A new Local Plan for South Gloucestershire is a step closer to being approved after Full Council agreed to launch a final round of public consultation on the proposals at the end of February.
The Plan, which will cover the 15-year period between 2026 and 2041, sets out where and how new homes, employment land and community-supporting infrastructure will be developed. All local authorities are required to have an up-to-date Local Plan, which must comply with national planning laws, which have recently been updated by the Government.
Having a current Local Plan helps to protect the area from speculative development and attempts by large developers to gain planning permission by appeal. Also, despite increasing pressure on areas of the Green Belt from new national guidelines, the proposed plan for South Gloucestershire allocates only 2.53 per cent of that land in the district for potential building, the majority of which is not high-quality open space that currently delivers significant environmental or ecological benefits.
Following earlier rounds of consultation, there have been changes to the draft Plan, where evidence has shown that initial proposals would not deliver enough benefit. For example, a number of sites in the villages of Cromhall, Olveston, Rangeworthy and Marshfield have been removed from the current draft in favour of alternatives, and a potential development at the Frenchay Christmas Tree Farm on Old Gloucester Road has been removed. Marshfield no longer has any new allocations suggested in the regulation 19 plan as the Council instead supports the prioritisation of local homes being delivered through the Marshfield Community Land Trust which has identified a site that it is progressing.
Through the Plan, the council is determined to deliver appropriate, safe and secure housing for people in South Gloucestershire well into the future to suit a range of identified needs, including for new affordable homes for rent and sale.
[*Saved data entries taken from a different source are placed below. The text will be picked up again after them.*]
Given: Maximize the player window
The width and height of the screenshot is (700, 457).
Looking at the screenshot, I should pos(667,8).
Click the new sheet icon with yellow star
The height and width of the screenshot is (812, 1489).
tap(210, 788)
Within the Plan a significant number of new housing allocations will be required to deliver at least 40 per cent affordable homes, compared to the previous Core Strategy requirement of 35 per cent in order to meet this need.
Recognising that the population is ageing, the draft Plan focuses on delivering homes that are Age Friendly, to support places that enable us to age well and so more people can live independently in their own homes for longer.
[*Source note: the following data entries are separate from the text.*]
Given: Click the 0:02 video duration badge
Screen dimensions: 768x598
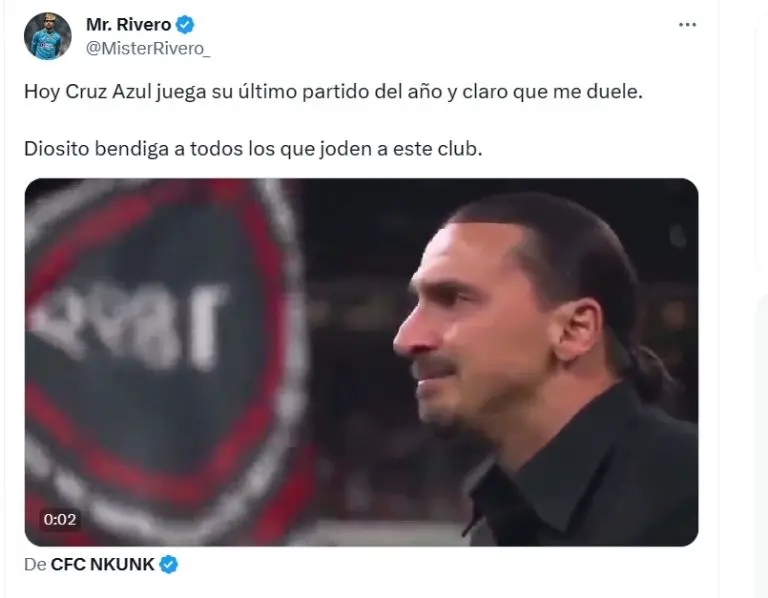Looking at the screenshot, I should pyautogui.click(x=60, y=519).
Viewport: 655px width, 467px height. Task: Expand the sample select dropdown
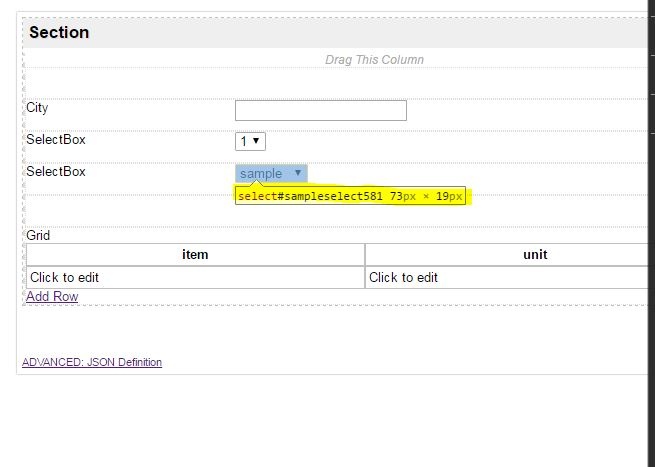point(271,173)
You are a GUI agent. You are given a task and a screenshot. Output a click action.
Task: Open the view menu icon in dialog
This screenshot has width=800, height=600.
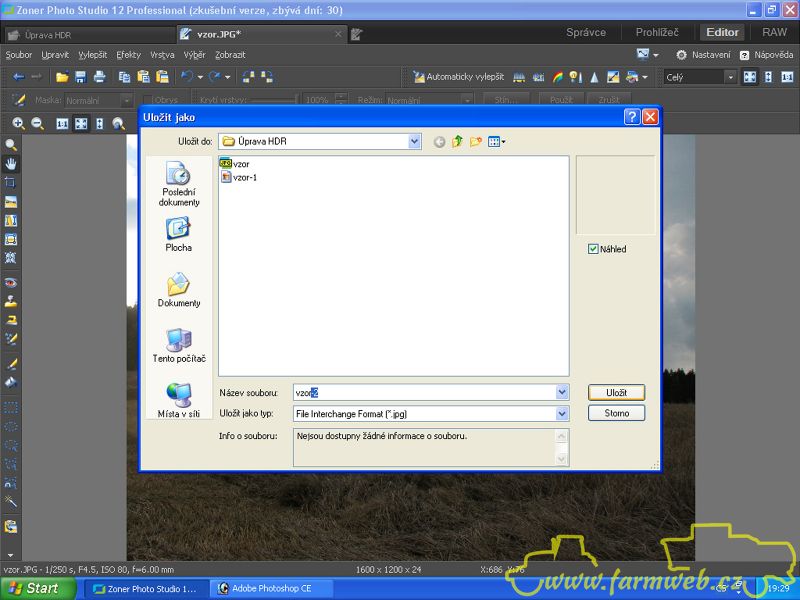[496, 142]
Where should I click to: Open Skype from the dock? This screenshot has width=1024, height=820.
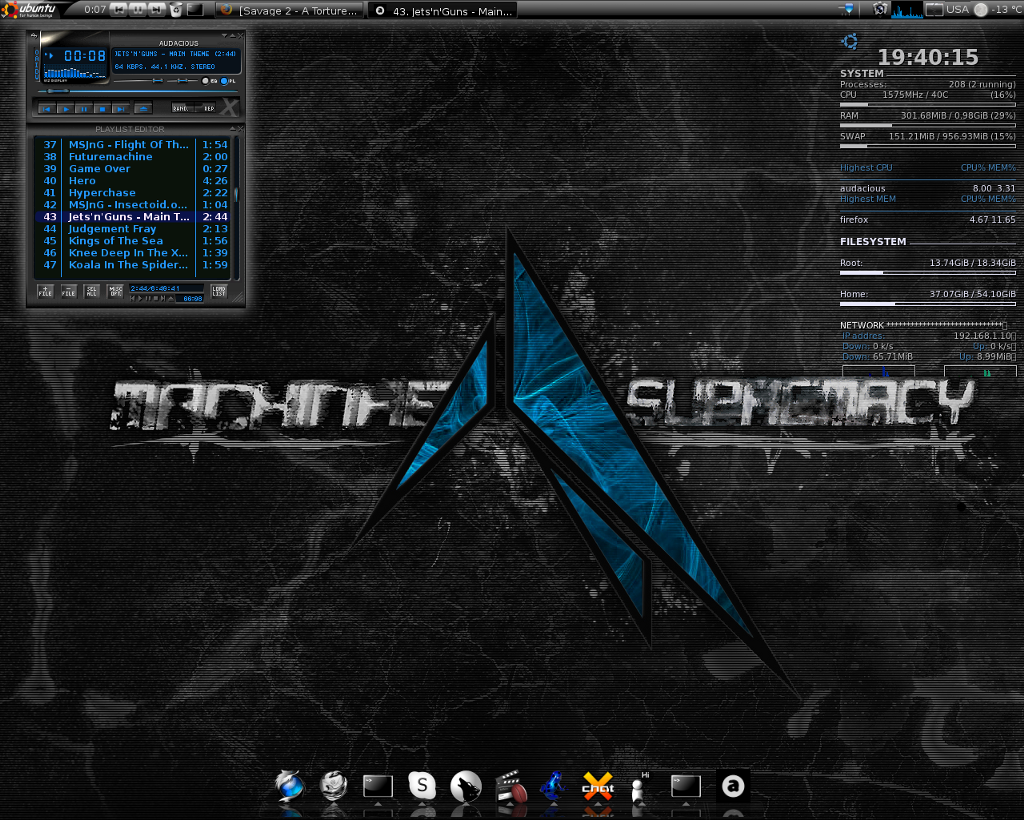(x=422, y=786)
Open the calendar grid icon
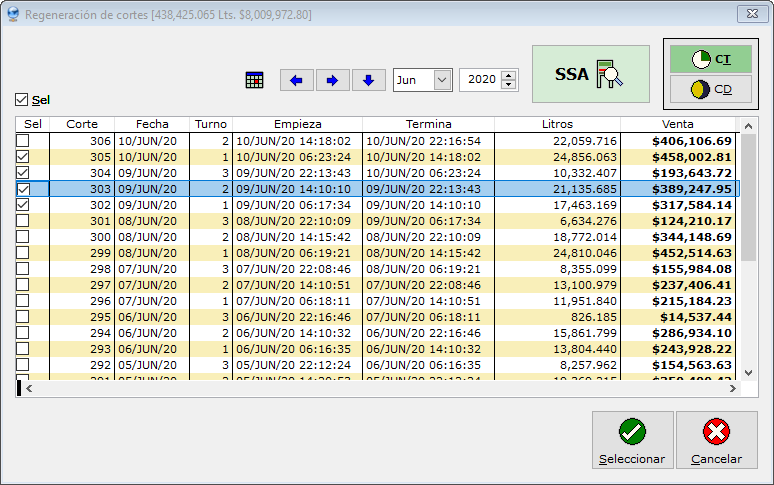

The Plan will also require new homes to be built to significantly improved environmental standards, enshrining clean and renewable energy technology and performance.
South Gloucestershire Council’s Cabinet Member for Planning, Regeneration, and Infrastructure, Councillor Chris Willmore, said: “Developing this plan has been a long process, but through our ongoing and constructive engagement with the community, we are bringing forward a set of proposals that we believe will meet our future needs and that comply with national planning law.
“We accept that not everyone will like everything in the Plan, some of the decisions we have had to make have been very difficult. We share local people’s passion to protect the character of the places they love to live. But we would be doing those people and the next generations a disservice if we simply tried to put up a roadblock to any new building. In fact, we would open ourselves up to having very little say at all about where and new homes would be built at all, if we didn’t bring forward a realistic and balanced Plan.
“Taken together, the proposals and measures contained in the Plan, and the policies that are published alongside it, will provide for the future housing needs of the district. It will help to deliver the employment land and infrastructure improvements required to support the population. And it will give the district an up to date and robust set of guidelines that will say to potential developers: ‘Yes, we need new homes and infrastructure, but these are the terms on which we need them. You need to build for the people of South Gloucestershire, we are not powerless to control where and how you do it’.”
Following the decision of Full Council, the draft Local Plan will now progress to a statutory six-week consultation process that will launch on 28 February.
Full details of how to take part and make submissions to the consultation will be published by the council when the process opens.
Consultation responses and submissions will then be provided to the Government’s Planning Inspectorate, which will examine the Plan to determine if it is sound. It is expected that the Inspectorate will hold in-person hearings on the plan in the spring next year. Details of how to participate in that phase of the process will be published by the council in due course.